Mitch Bean at the House Fiscal Agency says getting that money out of the economy through taxes needs to be done in the most efficient way that does the least harm to the economy.

"Now the way that you do that in my view and the view of most economists that I know is you want a tax system that’s pretty diverse, that reflects the economy, that has rates that are absolutely as low as you can get them and you do that by making the base as broad as possible.  So, you eliminate or reduce a lot of exemptions, credits, deductions, really flatten out and broaden that base and that allows you to keep rates absolutely as low as possible.  So, it’s a three-step thing:  you decide what should be done, you decide how much resources you need to do it, then you decide what’s the best way to get the resources out of the economy.”

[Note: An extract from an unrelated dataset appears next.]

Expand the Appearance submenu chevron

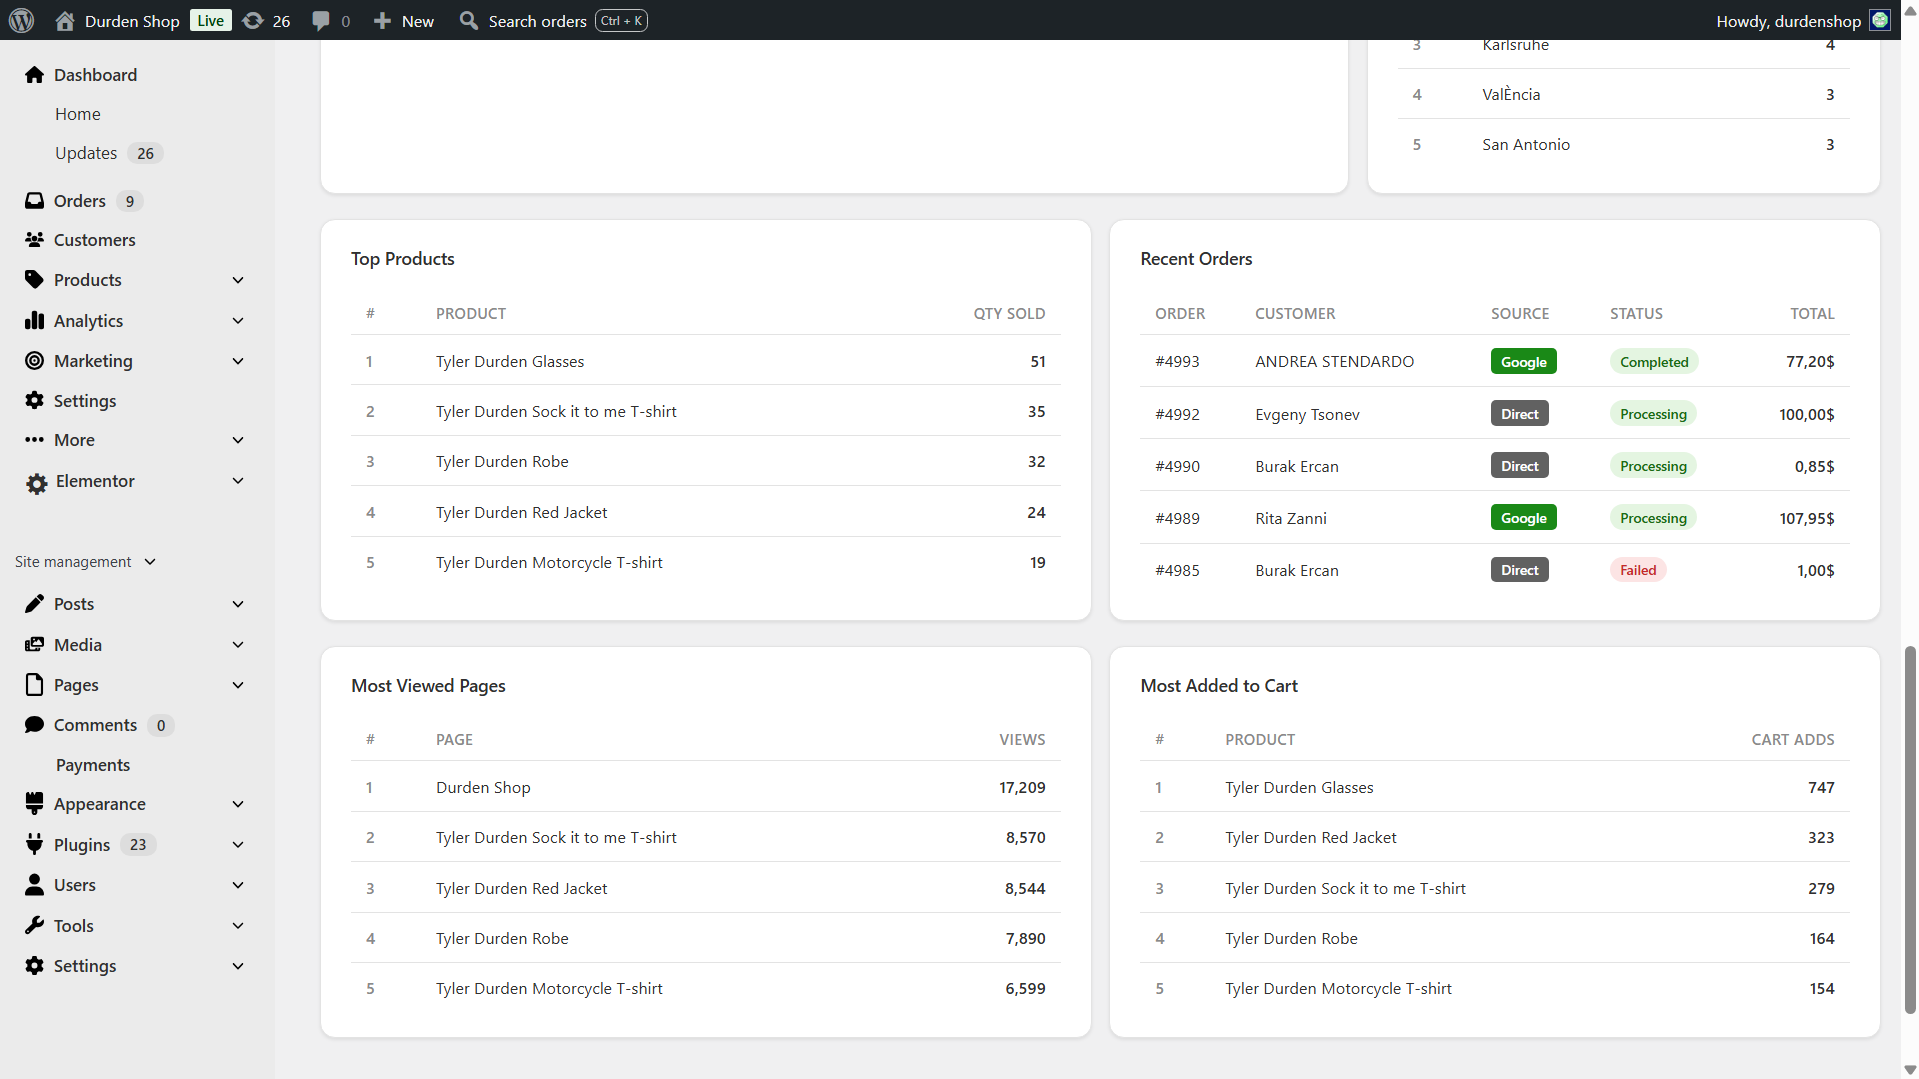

All three of those decisions will mean a firestorm of debate in Lansing.  It’s already begun. 

Democrats want to preserve the social safety net.  With the economy so slow in recovering, more people than ever need the public assistance to survive until they can get back into the workforce.  For most of the last decade about 1.2-million people have relied on some kind of public assistance.  In the last few years, that’s ballooned to 2.9-million, almost one-out-of-every three residents.  And advocacy groups are working to remind the politicians that fully half of those 2.9 million Michigan residents are children.

In his inaugural address, Republican Governor Rick Snyder said no one would be left behind.

Republican legislators have said everything must be reviewed including the idea of cutting some of those those tax breaks, scaling back the social safety net, cutting government services, cutting state employee benefits… basically anything but increasing taxes so that Michigan can attract businesses.

A former state treasurer says Michigan can fix its other problems, once it’s dealt with the economy.  Doug Roberts served under Republican Governor John Engler.

“I would argue any policy, any policy debate right now is will it help or hurt reviving Michigan’s economy and that should be the fundamental question and that’s what we need because everything else will flow from it.  I’m absolutely convinced that the problems we have will become easier as we put people back to work and revenues begin to increase.  That is our problem.”

But, advocates for the people who don’t have a lot of money… and not a lot a lot of clout in Lansing…. say what should not be lost in the debate… is the fate of those people who have suffered most because of the dismal economy, the poor and working poor.